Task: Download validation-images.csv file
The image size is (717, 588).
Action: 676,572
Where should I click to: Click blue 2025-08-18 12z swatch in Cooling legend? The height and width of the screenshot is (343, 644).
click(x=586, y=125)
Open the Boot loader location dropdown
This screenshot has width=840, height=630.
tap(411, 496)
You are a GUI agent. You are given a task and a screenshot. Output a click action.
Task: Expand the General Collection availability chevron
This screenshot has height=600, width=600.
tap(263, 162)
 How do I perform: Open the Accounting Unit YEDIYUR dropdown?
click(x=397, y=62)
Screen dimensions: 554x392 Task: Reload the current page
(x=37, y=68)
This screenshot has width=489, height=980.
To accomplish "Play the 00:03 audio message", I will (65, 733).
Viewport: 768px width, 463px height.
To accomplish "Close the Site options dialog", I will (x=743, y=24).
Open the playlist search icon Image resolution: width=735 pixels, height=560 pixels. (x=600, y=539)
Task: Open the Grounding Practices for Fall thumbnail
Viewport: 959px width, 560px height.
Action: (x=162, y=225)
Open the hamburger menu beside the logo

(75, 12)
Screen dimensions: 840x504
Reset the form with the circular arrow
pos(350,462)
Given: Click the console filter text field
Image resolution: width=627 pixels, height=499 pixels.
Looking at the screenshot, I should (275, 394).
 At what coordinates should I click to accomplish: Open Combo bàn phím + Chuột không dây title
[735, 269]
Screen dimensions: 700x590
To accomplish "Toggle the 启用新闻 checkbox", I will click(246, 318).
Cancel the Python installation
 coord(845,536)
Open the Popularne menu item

* * * * * * *

## WORK ORDER
Copy all lines from the material that contain "will".

## REPLY TO THE TASK
To accomplish "Play the 00:03 audio message", I will (65, 733).
To accomplish "Close the Site options dialog", I will (x=743, y=24).
To accomplish "Toggle the 启用新闻 checkbox", I will click(246, 318).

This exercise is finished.